Mapping the Binding Site of the Alkoxypsoralen PAP-1 in the Voltage-Gated K+ Channel Kv1.3

Abstract

Kv1.3 is widely regarded as an attractive drug target for the treatment of effector memory T cell-mediated autoimmune diseases such as multiple sclerosis, type-1 diabetes and psoriasis. Schmitz et al. (2005) identified 5-(4-phenoxybutoxy)psoralen (PAP-1) as a potent and selective small molecule Kv1.3 blocker. Unlike the classical Kv1 blocker tetraethylammonium, the nucleophilic PAP-1 blocks Kv1.3 with a 2:1 stoichiometry. Following a hypothesis that nucleophilic ligands can coordinate a metal ion in the channel pore, we used Monte Carlo-energy minimizations to search for possible complexes of two PAP-1 ligands with a K+ ion in the Kv1.2-based model of Kv1.3. In a predicted complex, the furocoumarin moieties of two ligands chelate a K+ ion at the focus of the P-helices in the central cavity, while the 4-phenoxybutoxy arms extend into the intrasubunit S5/S6 interfaces and reach the S4-S5 linkers.

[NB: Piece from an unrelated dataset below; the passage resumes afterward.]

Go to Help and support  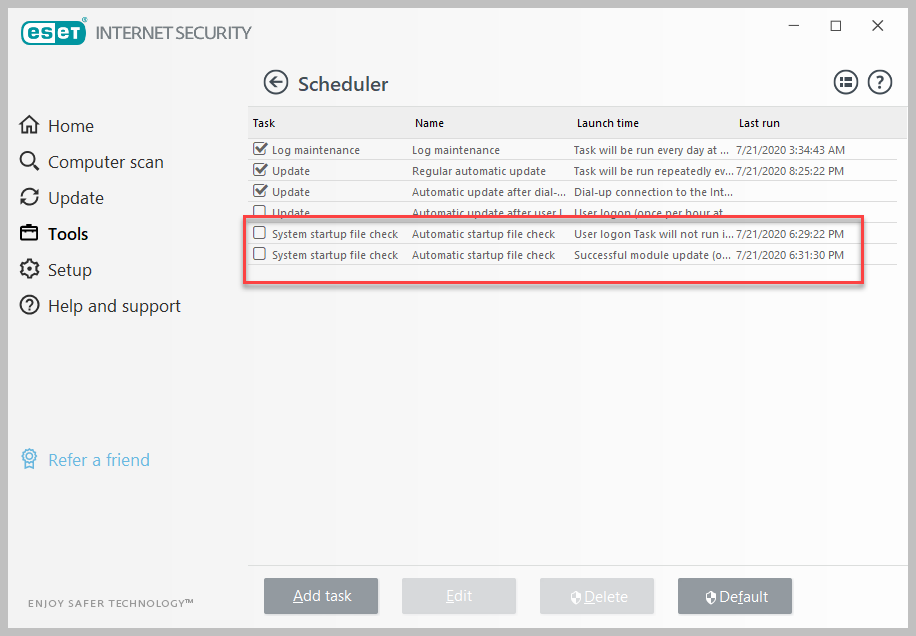pos(114,306)
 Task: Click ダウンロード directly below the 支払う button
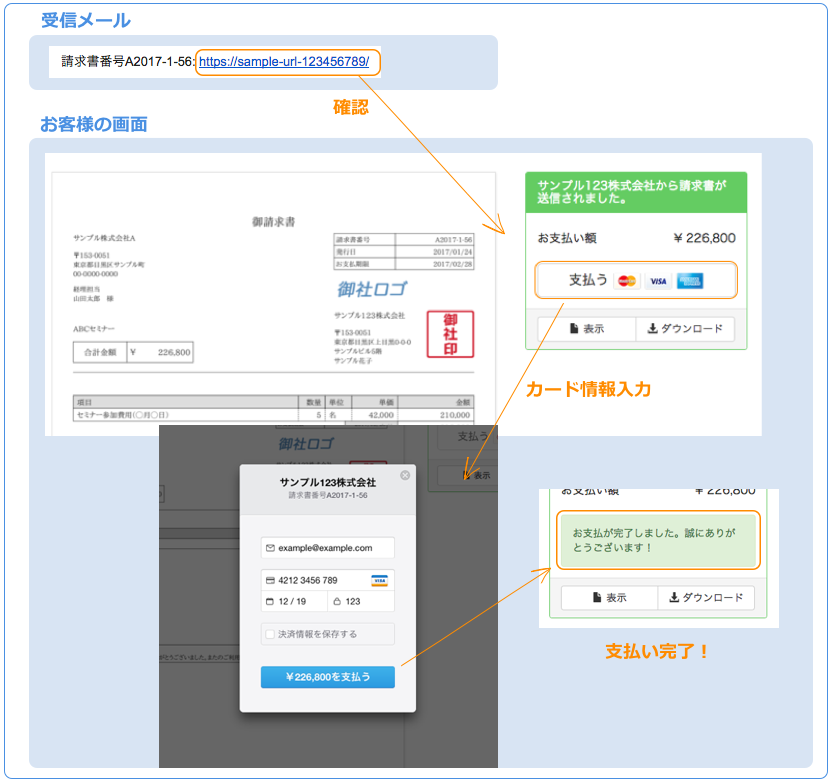[685, 329]
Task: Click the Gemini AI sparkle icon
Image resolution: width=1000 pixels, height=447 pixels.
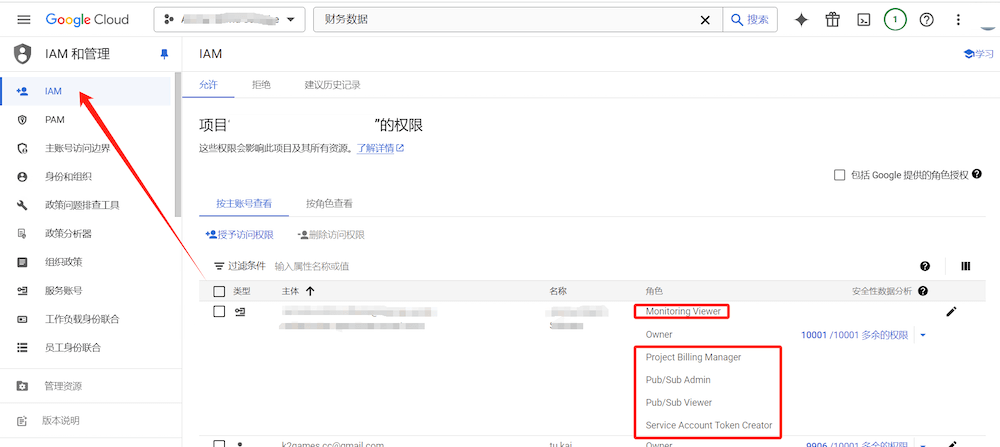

The model predicted ligand-sensing residues in the S4-S5 linker, S5, P-loop, and S6. We next tested the model by introducing single amino acid substitutions into Kv1.3 and exploring the biophysical properties of the mutants and their sensitivity to PAP-1 in whole-cell patch-clamp experiments. So far we have confirmed L335 in the S4-S5 linker, L353 in S5, and V417 and T419 in S6 as PAP-1 sensing residues. Among the mutants, V417L exhibited the largest change in IC50, 400 nM versus 2 nM for the wild-type channel. Interestingly, V417L and T419A also exhibit more of an open-channel type block rather than a C-type inactivated state block. The proposed model explains the actions of various nucleophilic ligands that block cationic channels with a Hill coefficient greater than 1, opening a new direction for structure-based design of ion channel drugs.Supported by CIHR, NIH, and HHMI.